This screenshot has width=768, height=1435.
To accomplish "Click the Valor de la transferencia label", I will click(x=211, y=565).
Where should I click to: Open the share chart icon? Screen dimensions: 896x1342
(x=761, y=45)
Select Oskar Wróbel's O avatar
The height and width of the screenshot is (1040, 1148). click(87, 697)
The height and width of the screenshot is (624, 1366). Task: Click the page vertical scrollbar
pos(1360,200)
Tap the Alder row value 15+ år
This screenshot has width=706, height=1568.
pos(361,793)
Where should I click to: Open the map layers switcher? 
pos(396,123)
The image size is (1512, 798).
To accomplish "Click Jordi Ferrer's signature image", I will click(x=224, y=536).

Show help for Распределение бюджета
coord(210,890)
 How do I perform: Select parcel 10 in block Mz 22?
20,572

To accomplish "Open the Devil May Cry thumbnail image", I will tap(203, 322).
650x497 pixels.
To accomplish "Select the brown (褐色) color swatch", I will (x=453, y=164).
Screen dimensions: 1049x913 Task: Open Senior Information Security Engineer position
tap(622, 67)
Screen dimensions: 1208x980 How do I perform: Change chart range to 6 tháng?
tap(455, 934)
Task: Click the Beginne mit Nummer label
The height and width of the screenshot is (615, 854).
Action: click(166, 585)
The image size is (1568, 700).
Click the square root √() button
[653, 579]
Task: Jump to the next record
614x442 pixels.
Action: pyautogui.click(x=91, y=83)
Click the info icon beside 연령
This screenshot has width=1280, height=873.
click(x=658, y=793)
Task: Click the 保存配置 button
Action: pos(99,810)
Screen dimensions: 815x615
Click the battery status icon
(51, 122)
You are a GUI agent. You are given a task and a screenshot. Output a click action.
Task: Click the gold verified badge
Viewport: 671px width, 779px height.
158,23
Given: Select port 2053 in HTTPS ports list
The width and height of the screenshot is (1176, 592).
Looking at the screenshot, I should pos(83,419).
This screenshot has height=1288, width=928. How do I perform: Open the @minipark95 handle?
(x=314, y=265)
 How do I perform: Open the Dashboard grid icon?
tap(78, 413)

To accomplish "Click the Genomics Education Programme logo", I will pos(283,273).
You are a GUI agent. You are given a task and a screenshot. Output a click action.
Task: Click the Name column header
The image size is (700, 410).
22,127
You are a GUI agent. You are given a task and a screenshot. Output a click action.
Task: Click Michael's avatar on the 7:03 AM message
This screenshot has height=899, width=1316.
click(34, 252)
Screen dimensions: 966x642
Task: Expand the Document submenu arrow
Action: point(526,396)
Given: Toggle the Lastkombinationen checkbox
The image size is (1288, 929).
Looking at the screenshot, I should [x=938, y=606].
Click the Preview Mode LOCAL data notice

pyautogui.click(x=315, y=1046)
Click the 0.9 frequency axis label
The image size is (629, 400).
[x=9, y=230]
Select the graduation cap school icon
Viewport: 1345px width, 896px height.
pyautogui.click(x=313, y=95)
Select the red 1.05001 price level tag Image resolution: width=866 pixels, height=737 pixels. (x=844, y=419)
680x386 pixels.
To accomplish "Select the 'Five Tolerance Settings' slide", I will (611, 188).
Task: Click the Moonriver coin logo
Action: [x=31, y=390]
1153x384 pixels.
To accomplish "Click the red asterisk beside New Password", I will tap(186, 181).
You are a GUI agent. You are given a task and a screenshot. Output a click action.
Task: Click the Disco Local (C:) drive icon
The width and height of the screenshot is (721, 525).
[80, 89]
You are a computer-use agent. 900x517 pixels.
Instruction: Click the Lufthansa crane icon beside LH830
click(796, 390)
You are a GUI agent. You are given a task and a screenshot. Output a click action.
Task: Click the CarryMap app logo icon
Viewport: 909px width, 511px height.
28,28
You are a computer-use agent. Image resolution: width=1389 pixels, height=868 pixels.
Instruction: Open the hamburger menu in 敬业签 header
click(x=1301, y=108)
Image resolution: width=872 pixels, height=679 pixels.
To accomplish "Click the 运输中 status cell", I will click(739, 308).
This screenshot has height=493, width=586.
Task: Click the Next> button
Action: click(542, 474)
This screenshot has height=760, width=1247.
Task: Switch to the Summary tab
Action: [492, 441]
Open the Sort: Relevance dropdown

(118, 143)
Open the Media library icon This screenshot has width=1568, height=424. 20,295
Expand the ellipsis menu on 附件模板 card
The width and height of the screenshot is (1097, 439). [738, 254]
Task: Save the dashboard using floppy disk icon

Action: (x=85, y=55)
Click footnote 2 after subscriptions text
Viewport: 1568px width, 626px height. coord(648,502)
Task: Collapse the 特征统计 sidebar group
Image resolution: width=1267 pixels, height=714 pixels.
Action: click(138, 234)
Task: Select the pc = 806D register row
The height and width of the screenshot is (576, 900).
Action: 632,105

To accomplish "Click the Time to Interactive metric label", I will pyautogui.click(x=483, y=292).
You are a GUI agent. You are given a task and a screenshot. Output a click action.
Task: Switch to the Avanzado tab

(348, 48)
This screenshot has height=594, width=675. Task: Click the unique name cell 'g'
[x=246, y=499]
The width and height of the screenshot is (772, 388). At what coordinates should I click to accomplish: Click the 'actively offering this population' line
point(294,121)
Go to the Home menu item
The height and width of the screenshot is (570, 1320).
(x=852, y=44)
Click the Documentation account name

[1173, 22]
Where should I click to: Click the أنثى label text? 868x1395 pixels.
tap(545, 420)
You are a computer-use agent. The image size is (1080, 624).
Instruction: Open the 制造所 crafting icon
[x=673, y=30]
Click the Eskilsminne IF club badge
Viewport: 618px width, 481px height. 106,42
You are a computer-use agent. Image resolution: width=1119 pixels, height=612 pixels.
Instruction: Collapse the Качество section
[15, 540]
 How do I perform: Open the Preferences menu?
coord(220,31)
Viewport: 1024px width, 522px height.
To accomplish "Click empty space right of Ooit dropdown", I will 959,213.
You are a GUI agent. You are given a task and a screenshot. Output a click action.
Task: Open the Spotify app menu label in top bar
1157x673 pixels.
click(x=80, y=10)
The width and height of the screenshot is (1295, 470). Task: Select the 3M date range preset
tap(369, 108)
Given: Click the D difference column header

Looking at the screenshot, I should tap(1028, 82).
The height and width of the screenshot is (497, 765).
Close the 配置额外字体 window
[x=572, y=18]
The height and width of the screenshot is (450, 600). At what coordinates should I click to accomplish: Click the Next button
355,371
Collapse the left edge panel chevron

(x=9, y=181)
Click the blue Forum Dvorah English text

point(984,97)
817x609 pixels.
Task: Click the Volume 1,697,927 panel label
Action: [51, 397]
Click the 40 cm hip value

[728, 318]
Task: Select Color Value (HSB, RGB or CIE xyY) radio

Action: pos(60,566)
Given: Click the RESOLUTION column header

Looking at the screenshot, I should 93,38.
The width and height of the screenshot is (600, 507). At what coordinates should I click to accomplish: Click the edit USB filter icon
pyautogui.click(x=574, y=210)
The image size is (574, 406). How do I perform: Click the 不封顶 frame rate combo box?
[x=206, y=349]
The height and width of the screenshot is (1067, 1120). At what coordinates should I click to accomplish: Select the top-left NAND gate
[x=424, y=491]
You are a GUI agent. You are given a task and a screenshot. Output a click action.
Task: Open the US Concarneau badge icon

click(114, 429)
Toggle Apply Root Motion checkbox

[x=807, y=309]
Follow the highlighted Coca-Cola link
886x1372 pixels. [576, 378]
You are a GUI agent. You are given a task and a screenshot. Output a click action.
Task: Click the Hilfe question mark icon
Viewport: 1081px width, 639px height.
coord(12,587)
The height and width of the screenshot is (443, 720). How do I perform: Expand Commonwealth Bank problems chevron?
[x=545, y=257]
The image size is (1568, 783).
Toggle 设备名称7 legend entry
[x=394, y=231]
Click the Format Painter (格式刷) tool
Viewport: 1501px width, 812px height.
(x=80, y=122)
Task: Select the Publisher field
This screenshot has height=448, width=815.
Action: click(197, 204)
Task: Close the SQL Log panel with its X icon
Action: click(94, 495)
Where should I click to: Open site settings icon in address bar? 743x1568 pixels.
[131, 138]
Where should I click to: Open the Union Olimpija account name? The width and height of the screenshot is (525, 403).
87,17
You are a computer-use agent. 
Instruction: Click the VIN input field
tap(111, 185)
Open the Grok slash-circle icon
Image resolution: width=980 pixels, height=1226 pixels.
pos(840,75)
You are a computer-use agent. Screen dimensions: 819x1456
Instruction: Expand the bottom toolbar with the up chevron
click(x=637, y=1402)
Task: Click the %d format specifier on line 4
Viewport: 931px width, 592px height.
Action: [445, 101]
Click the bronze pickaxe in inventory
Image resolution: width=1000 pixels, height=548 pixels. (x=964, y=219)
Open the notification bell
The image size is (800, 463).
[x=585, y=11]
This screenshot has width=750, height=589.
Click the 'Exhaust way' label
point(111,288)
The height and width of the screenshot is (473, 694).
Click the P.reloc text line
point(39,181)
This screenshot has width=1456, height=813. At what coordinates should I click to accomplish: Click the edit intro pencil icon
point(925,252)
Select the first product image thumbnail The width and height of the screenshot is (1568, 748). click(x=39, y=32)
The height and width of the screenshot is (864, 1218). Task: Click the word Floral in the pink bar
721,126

**Work to be completed**:
Among the lines above, which ones include the word "thumbnail"? Copy them.

**Answer box**:
To accomplish "Open the Devil May Cry thumbnail image", I will tap(203, 322).
Select the first product image thumbnail The width and height of the screenshot is (1568, 748). click(x=39, y=32)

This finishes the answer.